_The problem_
Copy exactly the lines from the line holding "Screen dimensions: 538x463" through the end of the material, and no others; pictures stay out.

......

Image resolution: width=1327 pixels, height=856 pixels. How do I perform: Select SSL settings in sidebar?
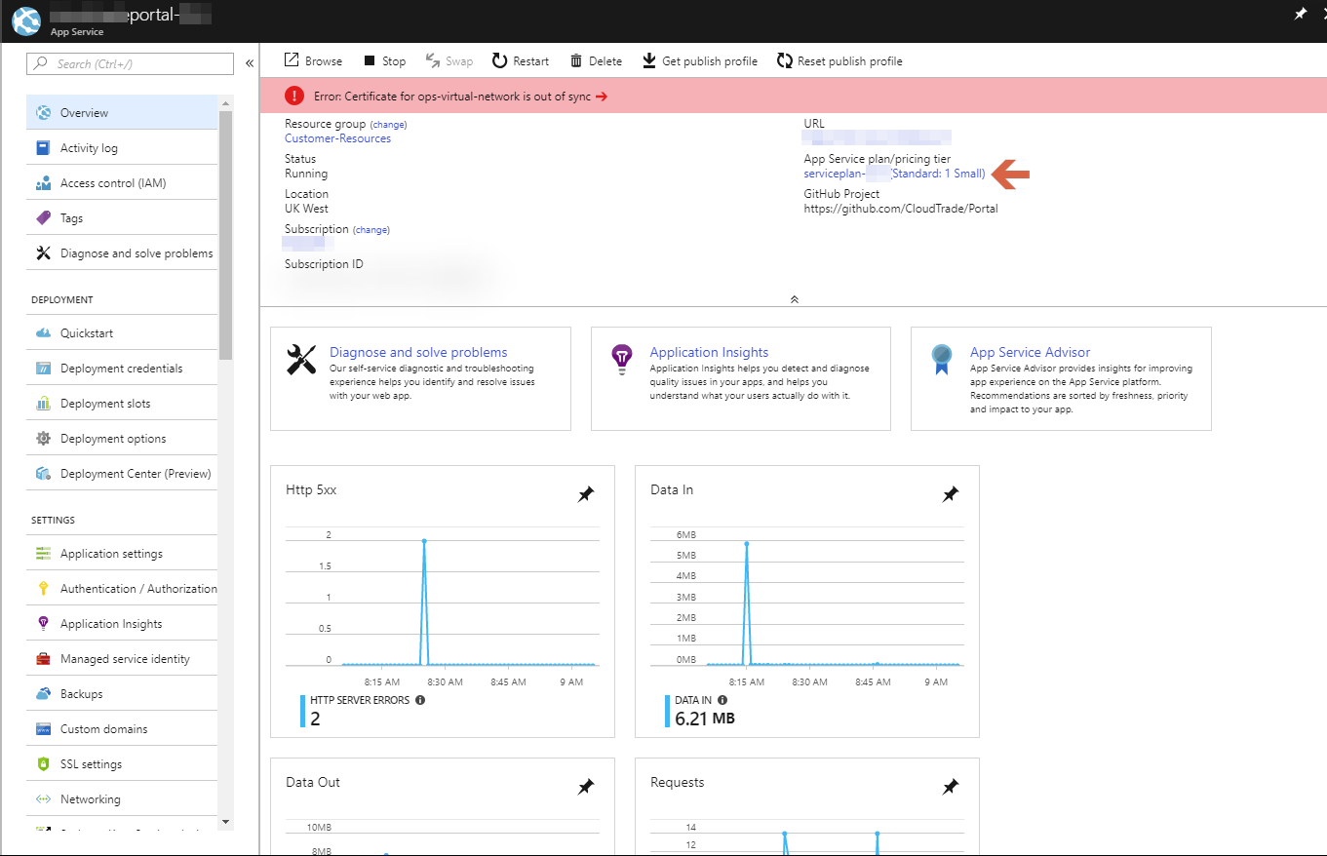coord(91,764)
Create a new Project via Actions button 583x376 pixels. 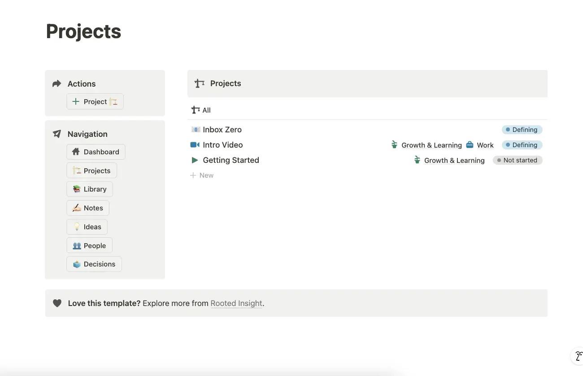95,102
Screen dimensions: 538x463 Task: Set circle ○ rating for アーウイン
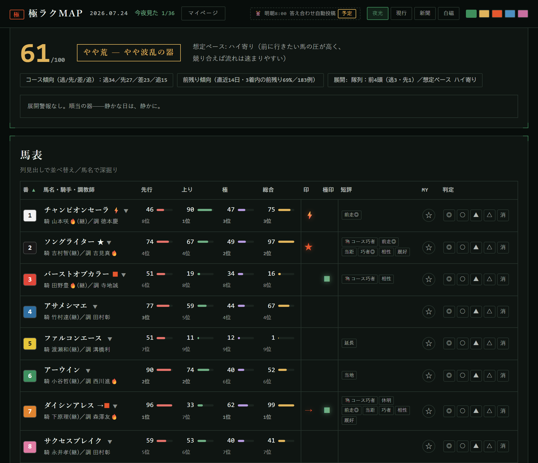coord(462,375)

......

_Exercise answer_
Screen dimensions: 538x463 Task: Set circle ○ rating for アーウイン
coord(462,375)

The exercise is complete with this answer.